Determine how many lines in the material below contain the word "computer", and give that number without comment.

» Given records:
━━━

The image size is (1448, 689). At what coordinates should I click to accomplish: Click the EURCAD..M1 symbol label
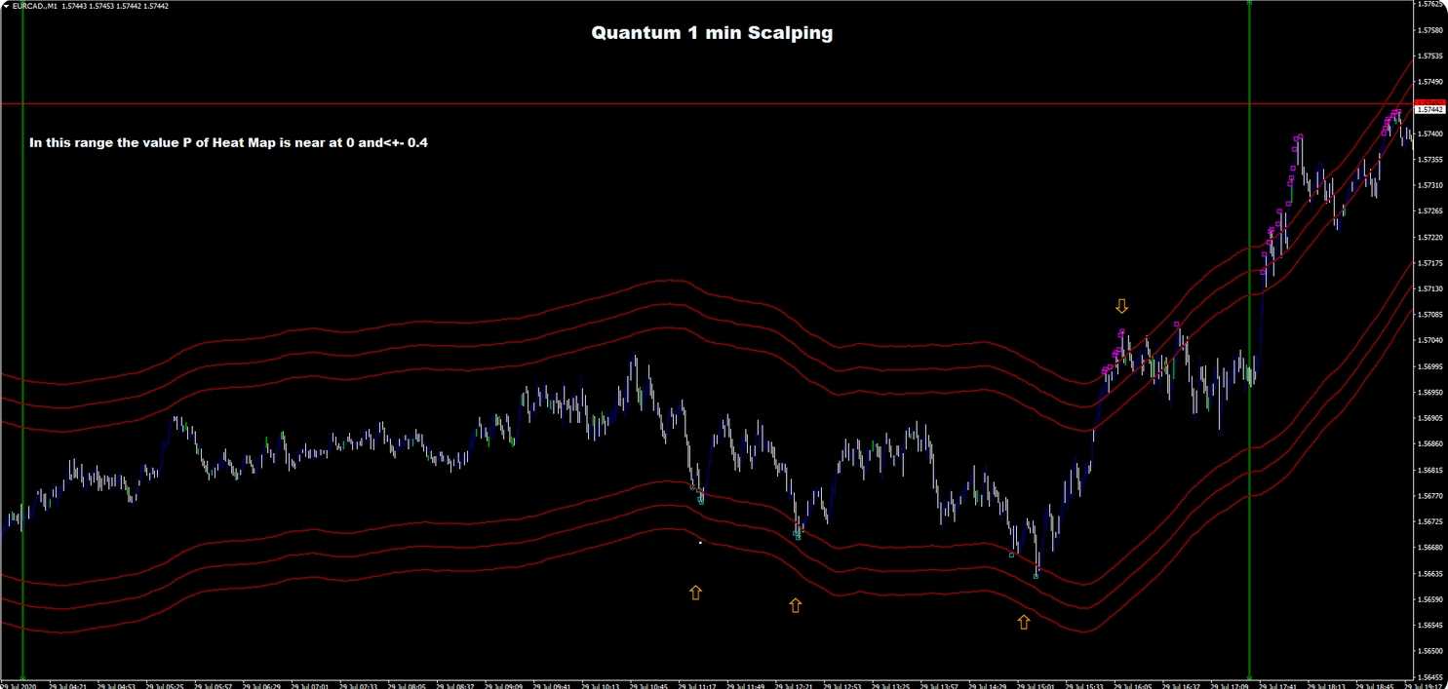[34, 6]
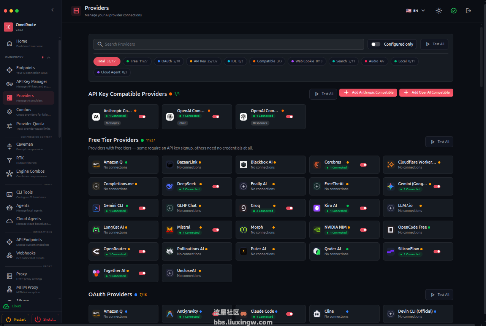486x326 pixels.
Task: Filter by the OAuth 5/10 chip
Action: 169,61
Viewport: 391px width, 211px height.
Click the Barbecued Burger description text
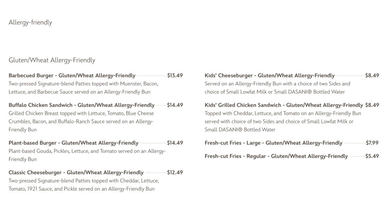83,88
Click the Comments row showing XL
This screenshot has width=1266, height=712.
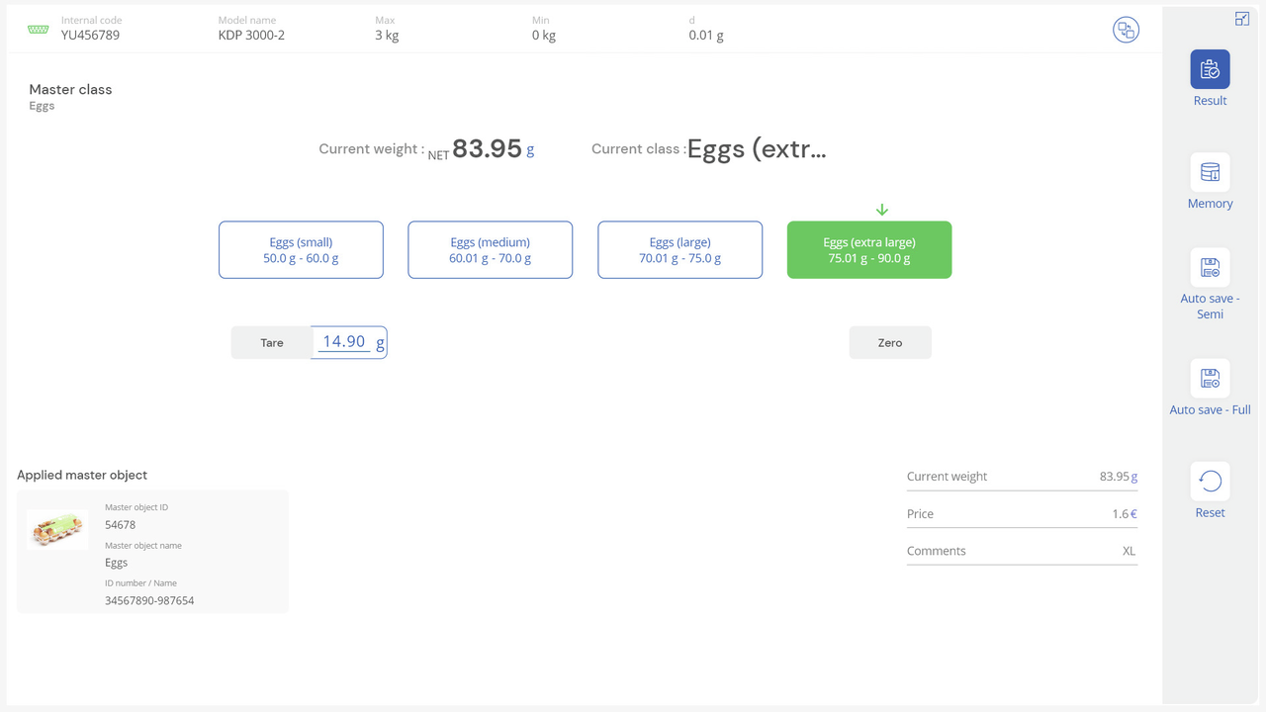[x=1022, y=551]
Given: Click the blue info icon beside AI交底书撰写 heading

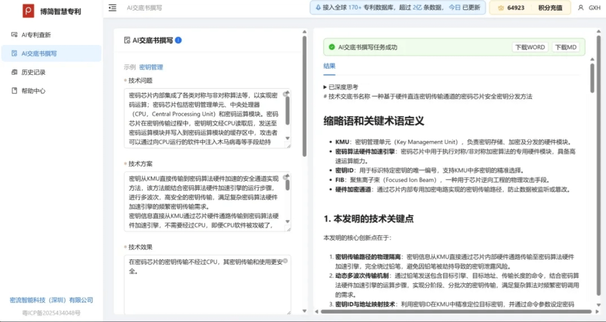Looking at the screenshot, I should coord(178,40).
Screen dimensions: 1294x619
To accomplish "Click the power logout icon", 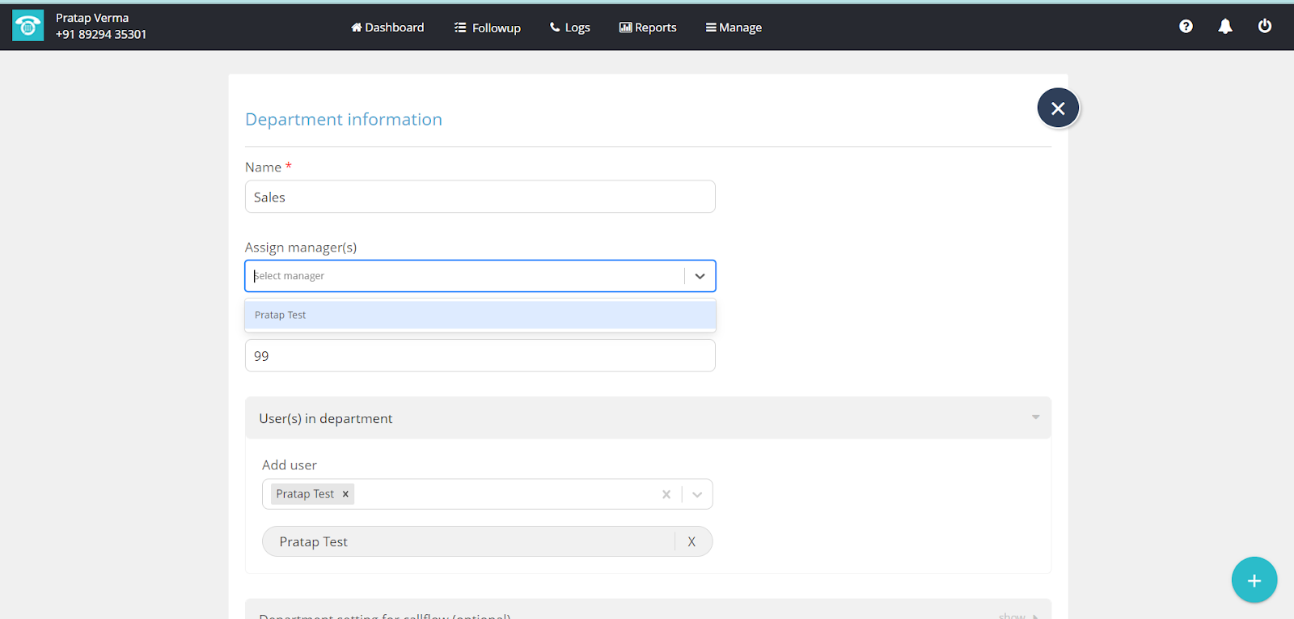I will pos(1265,26).
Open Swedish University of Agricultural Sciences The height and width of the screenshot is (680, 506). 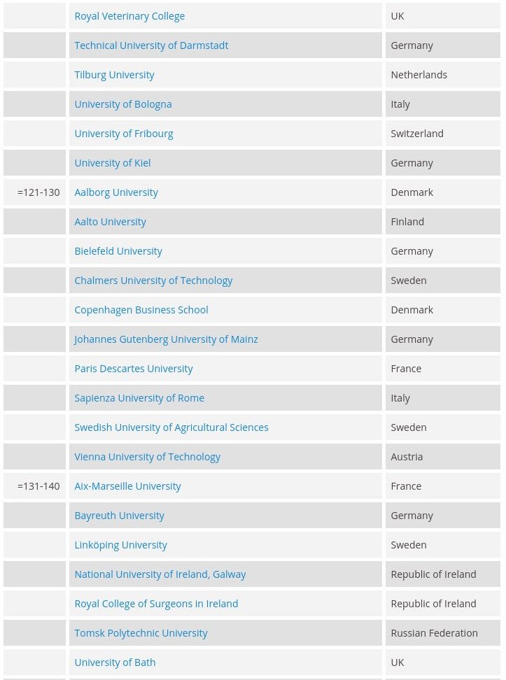(171, 427)
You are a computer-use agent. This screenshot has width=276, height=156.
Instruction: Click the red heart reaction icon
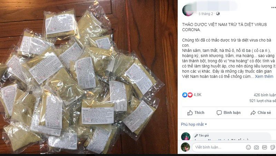click(190, 95)
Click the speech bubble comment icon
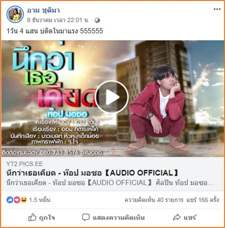Screen dimensions: 225x228 pyautogui.click(x=86, y=217)
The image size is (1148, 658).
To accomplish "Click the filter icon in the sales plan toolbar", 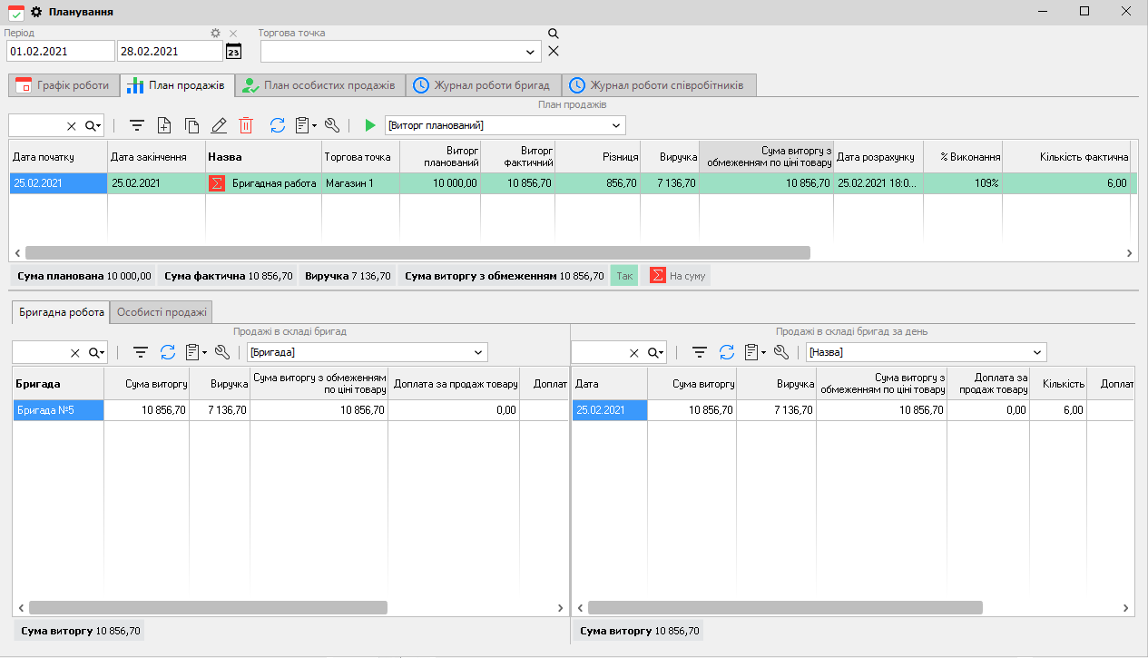I will point(136,125).
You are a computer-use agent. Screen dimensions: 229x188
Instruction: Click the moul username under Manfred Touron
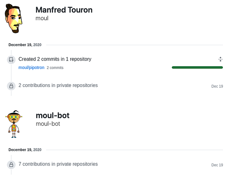[42, 18]
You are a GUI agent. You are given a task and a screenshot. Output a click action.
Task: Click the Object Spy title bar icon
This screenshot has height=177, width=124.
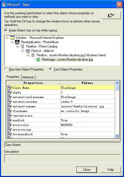point(4,5)
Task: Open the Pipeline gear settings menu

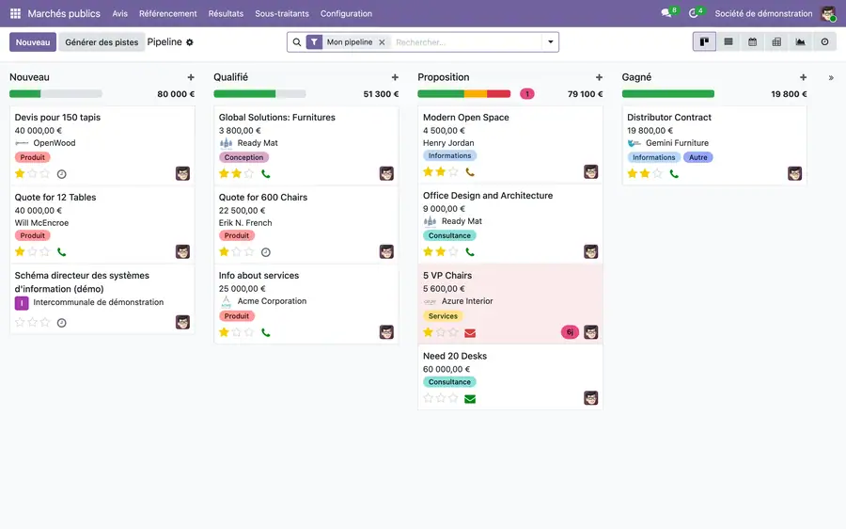Action: 189,42
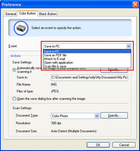Viewport: 140px width, 151px height.
Task: Close the Preference dialog with X
Action: (x=135, y=5)
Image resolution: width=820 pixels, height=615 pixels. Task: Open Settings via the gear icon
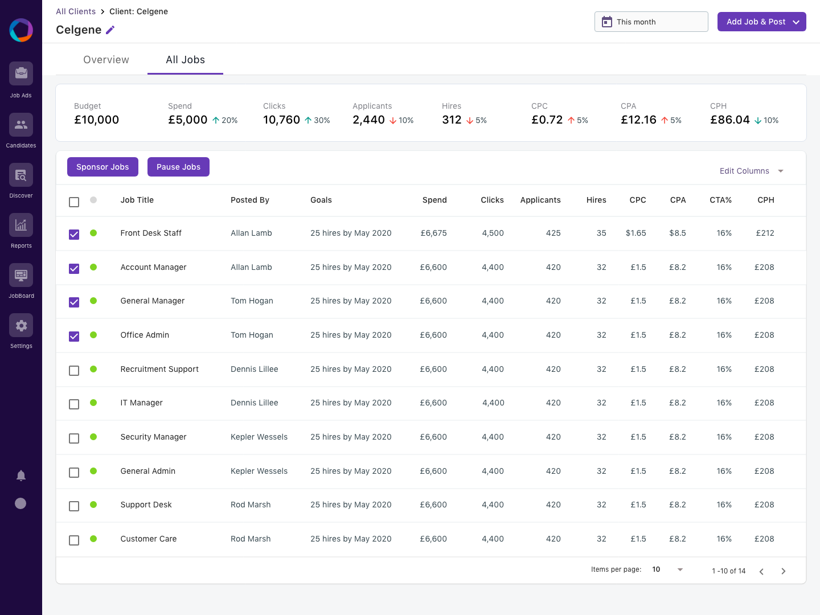[21, 325]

━━━

» Solution to this exercise:
2